(Required action) Can you resume the blog post on the Covid-19 model for South Korea, picking up right after its final sentence?

(Excerpt to read)

In fact, the model does a very good job

Wednesday, March 25th, 2020

Peter Turchin presents a variant of a standard epidemiological model, known as SIRD (so named for the first letters of the variables it tracks: the numbers of Susceptible, Infected, Recovered, and Dead), applied to South Korea’s Covid-19 epidemic:

We want to make sure that the model does a good job approximating a variety of different angles from which an epidemic can be viewed. The next series of charts show whether the model succeeds in this. Points are the actual data, while curves depict model predictions.

Turchin Covid Models for South Korea

In fact, the model does a very good job. This increases our confidence that it has captured the essential mechanisms driving the epidemic. And we only need to add two additional features to the basic SIRD model to do this.

The key parameter in the model is the transmission rate, which determines how fast the disease spreads from the infected population to that of susceptibles. The second important parameter is the detection rate. Both of these parameters changed during the epidemic. As is well known, once the South Korean officials realized that they have an epidemic to deal with, they massively expanded their testing program and imposed vigorous quarantine measures. These measures should have increased the detection rate and decreased the transmission rate. Building these changes into the model, we can estimate when and how much these two rates changed.

Comments

  1. Anomaly UK says:

    But the most interesting aspect of the model for the longer term is the decline in Susceptibles, and that wasn’t tested in South Korea, where the vast majority of the population are still, as far as we know, susceptible.

  2. Wang Wei Lin says:

    An interesting component of the nCov pandemic is getting overlooked. Herd immunity. The quarantines may prevent enough infections and recoveries to block vectors on the next flare up.

  3. Borepatch says:

    All models are wrong. I’d like to see a 90 day projection and then see how the predictions hold up. I suspect poorly.

  4. Kirk says:

    The biggest problem we have is a lack of thoughtful preparation for all this. Obama did not refill the stocks on masks, Cuomo chose to blow money on a solar boondoggle rather than purchase the 15,000 ventilators he was recommended to buy, and on and on and on.

(Extracted data)

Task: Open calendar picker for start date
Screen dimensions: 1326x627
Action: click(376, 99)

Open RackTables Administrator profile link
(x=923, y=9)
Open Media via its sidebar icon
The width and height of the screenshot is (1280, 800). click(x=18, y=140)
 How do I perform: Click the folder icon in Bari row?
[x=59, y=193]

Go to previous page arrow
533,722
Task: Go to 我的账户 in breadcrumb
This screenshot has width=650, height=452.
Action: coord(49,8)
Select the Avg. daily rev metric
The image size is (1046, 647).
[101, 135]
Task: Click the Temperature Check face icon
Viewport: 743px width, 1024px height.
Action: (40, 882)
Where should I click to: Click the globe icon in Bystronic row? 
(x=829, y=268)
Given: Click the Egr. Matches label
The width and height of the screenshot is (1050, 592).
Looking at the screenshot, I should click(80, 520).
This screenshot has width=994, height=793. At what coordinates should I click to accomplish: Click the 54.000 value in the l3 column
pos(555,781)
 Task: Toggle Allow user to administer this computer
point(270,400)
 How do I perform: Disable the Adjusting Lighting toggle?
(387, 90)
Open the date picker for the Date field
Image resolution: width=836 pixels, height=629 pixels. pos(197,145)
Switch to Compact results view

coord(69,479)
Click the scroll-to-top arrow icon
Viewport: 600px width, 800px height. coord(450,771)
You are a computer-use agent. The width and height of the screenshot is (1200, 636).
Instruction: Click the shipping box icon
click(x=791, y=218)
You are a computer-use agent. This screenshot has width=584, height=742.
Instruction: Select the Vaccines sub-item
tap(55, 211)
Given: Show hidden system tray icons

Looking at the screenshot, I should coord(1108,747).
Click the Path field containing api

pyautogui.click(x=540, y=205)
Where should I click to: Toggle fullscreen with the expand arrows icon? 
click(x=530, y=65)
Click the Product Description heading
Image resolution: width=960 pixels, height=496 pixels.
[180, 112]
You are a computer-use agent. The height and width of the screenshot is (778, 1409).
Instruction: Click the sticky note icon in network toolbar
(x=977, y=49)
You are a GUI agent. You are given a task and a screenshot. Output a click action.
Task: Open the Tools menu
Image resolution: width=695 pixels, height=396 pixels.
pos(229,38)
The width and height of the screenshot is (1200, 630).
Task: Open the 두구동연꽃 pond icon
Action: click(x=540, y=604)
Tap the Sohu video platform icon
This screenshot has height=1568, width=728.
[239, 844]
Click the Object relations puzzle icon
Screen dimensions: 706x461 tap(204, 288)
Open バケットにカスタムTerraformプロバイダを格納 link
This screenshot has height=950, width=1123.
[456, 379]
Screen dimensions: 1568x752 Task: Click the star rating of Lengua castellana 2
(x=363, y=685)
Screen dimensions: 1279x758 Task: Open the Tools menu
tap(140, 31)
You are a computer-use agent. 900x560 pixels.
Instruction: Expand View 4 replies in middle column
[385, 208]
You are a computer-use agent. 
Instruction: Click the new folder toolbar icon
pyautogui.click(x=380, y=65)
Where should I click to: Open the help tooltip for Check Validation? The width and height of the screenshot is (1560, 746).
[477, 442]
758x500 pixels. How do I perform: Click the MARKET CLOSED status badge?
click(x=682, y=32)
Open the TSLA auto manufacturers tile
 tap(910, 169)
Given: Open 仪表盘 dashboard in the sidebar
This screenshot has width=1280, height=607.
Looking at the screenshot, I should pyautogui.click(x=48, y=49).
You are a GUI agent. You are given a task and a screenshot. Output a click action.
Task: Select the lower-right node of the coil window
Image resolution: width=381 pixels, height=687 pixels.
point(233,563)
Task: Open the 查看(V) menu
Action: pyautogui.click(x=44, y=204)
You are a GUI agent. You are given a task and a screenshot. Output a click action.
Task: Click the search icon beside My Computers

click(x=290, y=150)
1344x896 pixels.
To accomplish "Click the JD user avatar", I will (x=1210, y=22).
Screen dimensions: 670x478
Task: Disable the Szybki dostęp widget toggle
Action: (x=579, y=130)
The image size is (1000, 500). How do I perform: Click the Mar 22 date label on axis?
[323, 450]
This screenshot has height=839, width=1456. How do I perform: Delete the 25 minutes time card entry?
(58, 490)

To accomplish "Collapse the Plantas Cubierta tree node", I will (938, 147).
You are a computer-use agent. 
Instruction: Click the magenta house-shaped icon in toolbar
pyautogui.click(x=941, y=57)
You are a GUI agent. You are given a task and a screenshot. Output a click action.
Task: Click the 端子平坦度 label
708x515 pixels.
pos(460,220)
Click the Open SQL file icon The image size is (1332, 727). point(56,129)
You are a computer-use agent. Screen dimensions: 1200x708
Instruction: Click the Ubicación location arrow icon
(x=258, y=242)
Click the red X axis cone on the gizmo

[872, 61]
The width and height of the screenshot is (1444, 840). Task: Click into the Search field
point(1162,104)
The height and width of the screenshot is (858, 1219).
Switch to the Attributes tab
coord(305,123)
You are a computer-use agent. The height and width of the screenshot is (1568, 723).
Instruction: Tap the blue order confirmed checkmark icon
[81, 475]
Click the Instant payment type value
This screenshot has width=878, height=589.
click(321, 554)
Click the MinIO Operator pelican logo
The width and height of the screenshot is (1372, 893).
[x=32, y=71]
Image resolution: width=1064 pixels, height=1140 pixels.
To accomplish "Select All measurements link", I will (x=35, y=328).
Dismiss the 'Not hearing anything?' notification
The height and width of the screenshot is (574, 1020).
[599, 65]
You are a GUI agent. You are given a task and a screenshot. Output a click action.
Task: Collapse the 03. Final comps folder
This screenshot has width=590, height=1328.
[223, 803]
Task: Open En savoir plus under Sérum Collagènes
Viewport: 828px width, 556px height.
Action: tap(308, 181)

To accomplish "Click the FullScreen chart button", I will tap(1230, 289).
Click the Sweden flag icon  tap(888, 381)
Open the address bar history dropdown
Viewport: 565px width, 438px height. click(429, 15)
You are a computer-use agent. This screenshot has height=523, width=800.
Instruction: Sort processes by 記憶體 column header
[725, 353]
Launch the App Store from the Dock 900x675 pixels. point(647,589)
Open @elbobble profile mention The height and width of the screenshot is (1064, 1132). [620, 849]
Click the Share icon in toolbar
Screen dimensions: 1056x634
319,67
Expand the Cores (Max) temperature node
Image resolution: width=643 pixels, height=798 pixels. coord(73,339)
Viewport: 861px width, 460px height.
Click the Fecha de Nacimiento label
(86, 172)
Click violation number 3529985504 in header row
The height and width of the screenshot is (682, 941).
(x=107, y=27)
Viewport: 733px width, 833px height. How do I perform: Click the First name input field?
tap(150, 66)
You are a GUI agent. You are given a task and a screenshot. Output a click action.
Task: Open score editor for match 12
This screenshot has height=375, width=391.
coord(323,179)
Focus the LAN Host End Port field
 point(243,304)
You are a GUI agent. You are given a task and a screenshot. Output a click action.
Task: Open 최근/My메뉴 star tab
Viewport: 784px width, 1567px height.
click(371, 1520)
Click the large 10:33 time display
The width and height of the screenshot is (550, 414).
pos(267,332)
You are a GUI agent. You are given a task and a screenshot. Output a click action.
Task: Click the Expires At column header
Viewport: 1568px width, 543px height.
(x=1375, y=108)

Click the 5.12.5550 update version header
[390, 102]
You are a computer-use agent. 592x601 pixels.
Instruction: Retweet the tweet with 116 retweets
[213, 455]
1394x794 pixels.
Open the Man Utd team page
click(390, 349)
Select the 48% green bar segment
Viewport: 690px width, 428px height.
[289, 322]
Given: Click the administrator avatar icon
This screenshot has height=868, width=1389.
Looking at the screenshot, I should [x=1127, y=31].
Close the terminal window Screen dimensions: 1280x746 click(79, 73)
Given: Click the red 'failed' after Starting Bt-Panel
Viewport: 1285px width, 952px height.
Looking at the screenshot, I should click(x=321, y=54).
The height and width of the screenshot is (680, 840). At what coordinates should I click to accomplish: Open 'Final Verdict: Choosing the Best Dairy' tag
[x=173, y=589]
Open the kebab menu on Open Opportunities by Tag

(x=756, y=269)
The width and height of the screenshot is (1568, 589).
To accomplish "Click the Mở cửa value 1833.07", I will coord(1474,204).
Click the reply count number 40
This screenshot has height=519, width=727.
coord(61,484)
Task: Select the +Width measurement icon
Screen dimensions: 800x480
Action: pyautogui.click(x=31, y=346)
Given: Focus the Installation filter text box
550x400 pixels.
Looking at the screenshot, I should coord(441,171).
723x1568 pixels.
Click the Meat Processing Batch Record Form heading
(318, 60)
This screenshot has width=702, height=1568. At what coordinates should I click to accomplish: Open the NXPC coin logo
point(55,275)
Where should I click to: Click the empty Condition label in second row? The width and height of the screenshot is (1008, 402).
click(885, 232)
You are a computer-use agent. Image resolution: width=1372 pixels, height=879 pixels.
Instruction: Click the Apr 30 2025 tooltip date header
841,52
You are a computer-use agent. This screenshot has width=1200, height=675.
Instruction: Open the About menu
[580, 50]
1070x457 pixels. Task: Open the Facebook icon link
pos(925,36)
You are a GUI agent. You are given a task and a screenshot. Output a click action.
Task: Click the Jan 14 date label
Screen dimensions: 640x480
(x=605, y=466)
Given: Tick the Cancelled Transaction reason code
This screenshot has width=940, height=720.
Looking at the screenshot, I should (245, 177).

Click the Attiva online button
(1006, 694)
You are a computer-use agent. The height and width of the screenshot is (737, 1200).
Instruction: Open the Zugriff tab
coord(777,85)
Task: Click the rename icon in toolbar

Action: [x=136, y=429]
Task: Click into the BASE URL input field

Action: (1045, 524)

(Written reply)
    Root issue is that prudent prior planning and developing a mindful awareness of what this whole globalization thing really implies did not happen. You cannot have a situation where the disease reservoirs in Southern China and tropical Africa are a few hours away from the rest of the world via airliner. At a minimum, you have to have distance and time between the new disease and “green fields” of the uninfected around the world. We never should have allowed a situation to where the Chinese Communists managed our information about the disease while simultaneously allowing those crooked bastards unfettered global access. And, it’s not like we didn’t have ample prior warning or example in SARS and the other outbreaks we’ve had. How many pandemics have come out of China because of their predilection for eating anything that moves? Even the friggin’ Black Plague probably came from some lunatic eating marmot along the Silk Road, and look what happened with that.

    Frankly, at this point? I think putting China and the mainland Chinese on a permanent quarantine list would be justified. We’ve had how many major epidemics sourced out of China in the last century-plus, starting with the 1918 Influenza epidemic that got blamed on the Spanish because they were the only ones not censoring? I think that the only one that’s not of Chinese origin was the H1N1 epidemic, and I’m not so sure about that one, either…

  5. Graham says:

    Respiratory diseases seem to come disproportionately from the South China ecosystem, going way back. I had thought that was true of H1N1 too but would have to look it up.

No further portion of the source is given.